In 2018, 1.28 million men were diagnosed with prostate cancer worldwide, which represented 13% of all cancers diagnosed in men.1 2 In the UK, prostate cancer is the most common cancer in men, with over 56 000 new cases diagnosed in 2018.3 Risk factors for prostate cancer include increasing age,4 a family history of the disease in a first-degree relative,5–7 body weight8 and ethnicity—one in four black men will be diagnosed with prostate cancer in their lifetime in England, twice the risk of white men (one in eight).9

Radical treatments for prostate cancer include radical prostatectomy (RP), external beam radiotherapy (EBRT), brachytherapy, high-intensity focused ultrasound and androgen deprivation therapy (ADT).10 11 Active surveillance is also offered as an option to men with low-risk, and sometimes intermediate-risk, localised prostate cancer.10

While effective in prolonging survival,12 these treatments commonly induce erectile dysfunction (ED).13–15 The UK-wide Life After Prostate Cancer Diagnosis (LAPCD) study, examining patient-reported outcomes of over 30 000 prostate cancer survivors at 18–42 months after diagnosis, recently reported that 81% of patients described their overall sexual function as poor or very poor.16 By comparison, the prevalence of poor sexual function in the general population of men aged 60 and over is 33%.17

Typically, ED, accompanied by gradual structural changes in the penis, develops over a few months and up to 2–3 years after treatment and may be permanent.

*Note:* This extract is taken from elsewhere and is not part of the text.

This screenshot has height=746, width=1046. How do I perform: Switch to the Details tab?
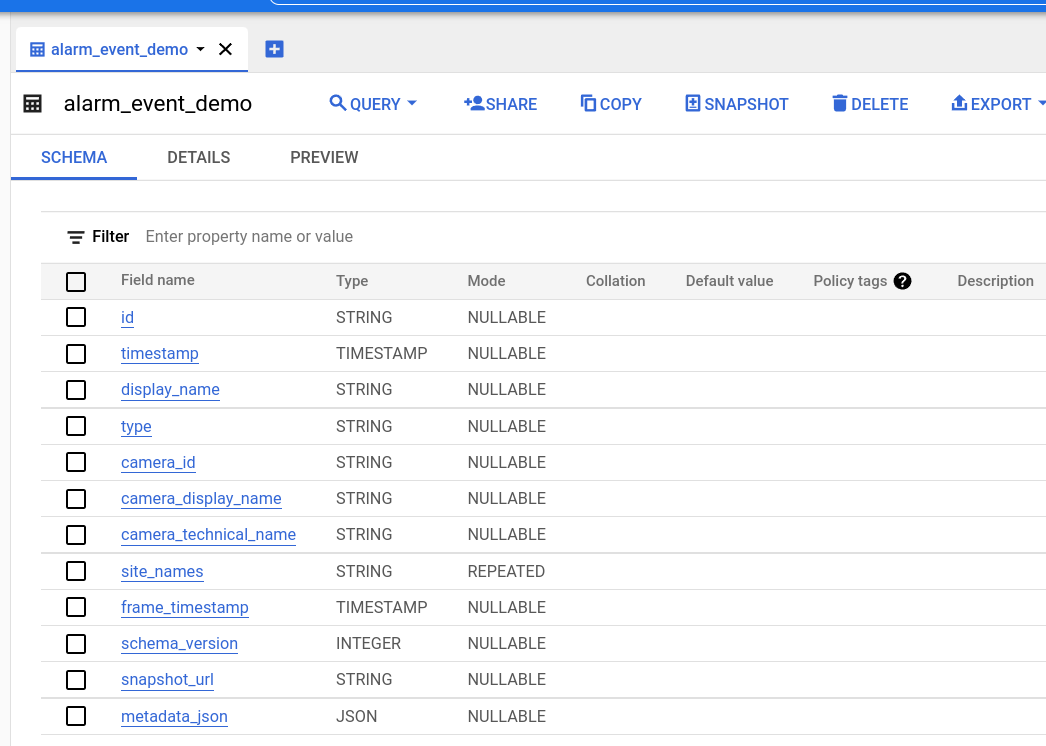(198, 157)
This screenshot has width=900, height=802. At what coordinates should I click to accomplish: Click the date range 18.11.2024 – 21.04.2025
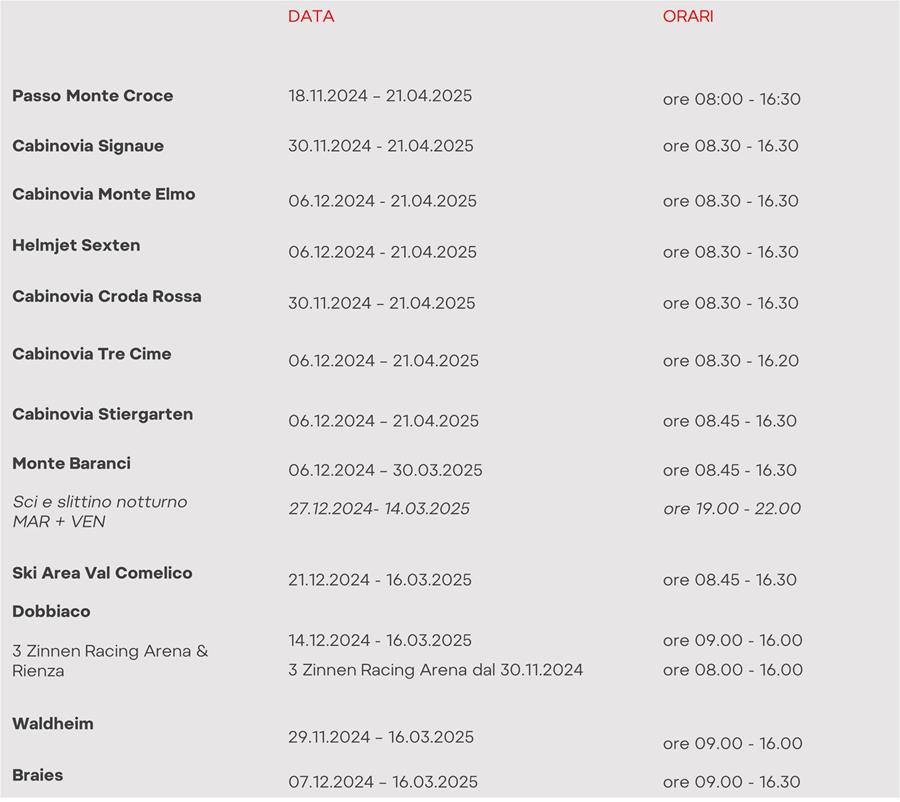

ADT may also cause loss of sexual interest, as well as more general symptoms such as fatigue, low mood, weight gain and decreased muscle mass. ED has been linked to loss of self-esteem and depression18 and can significantly impair quality of life for both men and their partners.13 14 16 19

A wide range of treatments are available for the management of ED, including oral phosphodiesterase type 5 inhibitors (PDE5is), intracavernosal injections (ICI), intraurethral suppositories or ointment (alprostadil), vacuum erection devices (VED), and penile implants.10 11 20 Nevertheless, ED remains an under-reported and often undertreated condition.21–24 The LAPCD study reported that only 44% of men were offered intervention(s) to help with sexual function, such as medications, devices or specialist services.16 A recent review from a high-volume centre suggested that despite the advancements in surgical technique and postoperative care, erectile function (EF) outcomes after RP have not improved over the last decade, and more efforts are needed to improve patients’ care after RP.25

To address healthcare professionals’ (HCP) concerns that no UK guidelines were available for the management of ED in patients with prostate cancer, specific consensus guidelines for treating ED after prostatectomy13 or radiotherapy/ADT14 have been developed. These guidelines emphasise the importance of proactive early sexual rehabilitation postprostatectomy, including patient education and pharmacological intervention, to minimise treatment-induced penile changes and to actively manage the impact of loss of sexual desire and delayed ED postradiotherapy/ADT on men and their partners.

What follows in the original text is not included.